‘Fossil fuel divestment is gathering pace around Australia and the world. More and more individuals and organisations are pulling their investment assets out of companies involved with the exploration, extraction, production or financing of fossil fuels.
‘The underlying reason is the brutal maths of climate change: to keep global warming within 2℃ of pre-industrial levels – as both scientists and the Paris climate agreement say we must – around 80% of declared fossil fuel reserves need to stay in the ground.
‘So far, 580 institutions, controlling assets worth about US$3.4 trillion, have divested from fossil fuels. The top four types of divest institutions are faith-based groups, foundations, governments and educational institutions. The pattern in Australia is largely the same.
‘… Beyond an underlying recognition of a need to move to a low-carbon economy, the trends driving the current flurry of divestment are manifold.
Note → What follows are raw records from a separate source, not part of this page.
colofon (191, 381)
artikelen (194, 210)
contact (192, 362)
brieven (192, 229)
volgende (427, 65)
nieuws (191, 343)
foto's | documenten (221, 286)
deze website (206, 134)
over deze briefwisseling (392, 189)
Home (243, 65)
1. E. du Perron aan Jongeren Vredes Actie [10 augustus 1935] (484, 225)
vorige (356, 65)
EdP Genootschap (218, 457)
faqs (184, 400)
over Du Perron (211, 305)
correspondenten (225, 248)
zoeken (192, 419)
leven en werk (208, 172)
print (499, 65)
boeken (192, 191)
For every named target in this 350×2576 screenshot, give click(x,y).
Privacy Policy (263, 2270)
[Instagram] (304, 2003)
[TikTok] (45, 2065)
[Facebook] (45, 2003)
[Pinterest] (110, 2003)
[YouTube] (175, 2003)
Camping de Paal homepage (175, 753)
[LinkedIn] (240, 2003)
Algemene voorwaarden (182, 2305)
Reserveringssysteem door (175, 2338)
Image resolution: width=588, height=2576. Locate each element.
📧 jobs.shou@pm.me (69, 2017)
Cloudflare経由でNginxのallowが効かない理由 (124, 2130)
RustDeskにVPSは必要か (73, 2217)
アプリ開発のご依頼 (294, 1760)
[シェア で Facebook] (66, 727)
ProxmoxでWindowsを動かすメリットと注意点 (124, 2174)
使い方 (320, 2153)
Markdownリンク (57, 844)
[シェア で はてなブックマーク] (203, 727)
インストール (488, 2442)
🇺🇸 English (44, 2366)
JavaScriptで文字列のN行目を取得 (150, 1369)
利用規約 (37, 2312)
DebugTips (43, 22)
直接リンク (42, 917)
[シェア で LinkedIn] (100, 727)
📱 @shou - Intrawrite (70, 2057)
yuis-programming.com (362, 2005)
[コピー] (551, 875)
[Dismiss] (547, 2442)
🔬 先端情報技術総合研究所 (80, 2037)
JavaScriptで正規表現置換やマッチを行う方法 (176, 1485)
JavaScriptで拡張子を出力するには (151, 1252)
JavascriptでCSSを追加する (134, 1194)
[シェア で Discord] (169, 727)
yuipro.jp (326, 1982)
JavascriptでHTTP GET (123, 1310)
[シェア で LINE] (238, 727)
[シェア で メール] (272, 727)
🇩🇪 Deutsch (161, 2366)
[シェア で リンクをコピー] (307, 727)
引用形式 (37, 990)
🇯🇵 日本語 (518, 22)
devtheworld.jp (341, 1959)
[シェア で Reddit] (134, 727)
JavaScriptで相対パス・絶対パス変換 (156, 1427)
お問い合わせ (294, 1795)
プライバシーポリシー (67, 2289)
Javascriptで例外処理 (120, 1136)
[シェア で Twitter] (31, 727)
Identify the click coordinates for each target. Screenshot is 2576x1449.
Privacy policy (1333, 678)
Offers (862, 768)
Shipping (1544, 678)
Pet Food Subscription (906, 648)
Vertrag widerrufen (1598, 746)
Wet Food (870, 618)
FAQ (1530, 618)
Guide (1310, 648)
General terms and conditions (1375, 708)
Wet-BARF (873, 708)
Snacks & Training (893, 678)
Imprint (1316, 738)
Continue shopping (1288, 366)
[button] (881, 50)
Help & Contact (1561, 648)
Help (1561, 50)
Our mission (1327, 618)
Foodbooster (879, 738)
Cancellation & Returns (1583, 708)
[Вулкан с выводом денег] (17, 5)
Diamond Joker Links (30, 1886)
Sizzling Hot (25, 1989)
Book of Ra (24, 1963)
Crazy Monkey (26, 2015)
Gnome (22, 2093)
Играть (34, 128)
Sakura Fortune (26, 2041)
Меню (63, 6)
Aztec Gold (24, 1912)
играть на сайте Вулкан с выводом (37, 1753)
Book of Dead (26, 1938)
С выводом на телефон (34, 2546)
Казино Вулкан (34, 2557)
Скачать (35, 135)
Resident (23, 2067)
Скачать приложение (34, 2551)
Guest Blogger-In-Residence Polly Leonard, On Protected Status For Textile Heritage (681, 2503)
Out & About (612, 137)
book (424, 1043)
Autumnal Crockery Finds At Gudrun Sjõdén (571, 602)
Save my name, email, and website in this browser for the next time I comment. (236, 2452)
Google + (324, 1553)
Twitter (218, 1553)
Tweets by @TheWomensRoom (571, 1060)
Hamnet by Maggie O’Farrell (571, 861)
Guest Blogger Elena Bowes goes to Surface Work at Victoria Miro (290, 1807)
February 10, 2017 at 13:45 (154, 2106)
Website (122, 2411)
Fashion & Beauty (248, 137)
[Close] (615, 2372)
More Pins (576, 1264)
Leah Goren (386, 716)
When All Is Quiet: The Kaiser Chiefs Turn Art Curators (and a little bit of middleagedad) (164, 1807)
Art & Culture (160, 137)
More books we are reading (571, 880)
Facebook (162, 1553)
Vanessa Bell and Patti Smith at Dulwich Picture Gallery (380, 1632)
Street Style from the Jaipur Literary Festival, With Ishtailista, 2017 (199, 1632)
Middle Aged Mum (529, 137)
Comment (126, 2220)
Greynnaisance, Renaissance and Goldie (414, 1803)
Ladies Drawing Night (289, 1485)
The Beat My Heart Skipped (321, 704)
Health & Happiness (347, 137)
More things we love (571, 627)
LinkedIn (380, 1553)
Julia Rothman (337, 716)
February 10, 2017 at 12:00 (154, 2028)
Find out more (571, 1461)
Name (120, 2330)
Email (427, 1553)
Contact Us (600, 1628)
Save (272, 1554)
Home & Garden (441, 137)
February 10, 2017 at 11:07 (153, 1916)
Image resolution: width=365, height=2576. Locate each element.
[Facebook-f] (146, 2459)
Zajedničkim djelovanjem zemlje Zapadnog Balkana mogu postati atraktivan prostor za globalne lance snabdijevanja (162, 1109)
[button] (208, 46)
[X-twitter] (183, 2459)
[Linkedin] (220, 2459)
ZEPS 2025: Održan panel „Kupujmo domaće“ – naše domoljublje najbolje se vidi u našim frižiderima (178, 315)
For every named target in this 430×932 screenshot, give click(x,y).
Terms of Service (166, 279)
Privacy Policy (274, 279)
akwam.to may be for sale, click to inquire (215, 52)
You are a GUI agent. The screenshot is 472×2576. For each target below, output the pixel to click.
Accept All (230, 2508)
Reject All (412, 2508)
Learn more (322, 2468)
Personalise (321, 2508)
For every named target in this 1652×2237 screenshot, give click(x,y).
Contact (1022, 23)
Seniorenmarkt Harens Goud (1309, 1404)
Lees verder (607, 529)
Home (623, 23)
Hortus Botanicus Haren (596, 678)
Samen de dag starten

Part of the impetus is due to the growing financial case for divestment itself. This means that divestment, far from being a decision made in spite of lower financial returns, can actually lead to better returns.
‘International events are probably also driving this year’s prominent moves. The negotiation of the Paris Agreement late last year, and its recent ratification by both China and the United States, may make continued investment in fossil fuels seem riskier.
‘But the strongest force behind divestment seems to be simple public pressure from concerned citizens, investors and students. At every Australian university that has announced plans to divest, the decision has been made after lengthy “fossil-free” campaigns by students and academics. It has been a bottom-up phenomenon, rather than top-down, proactive actions by the administration.’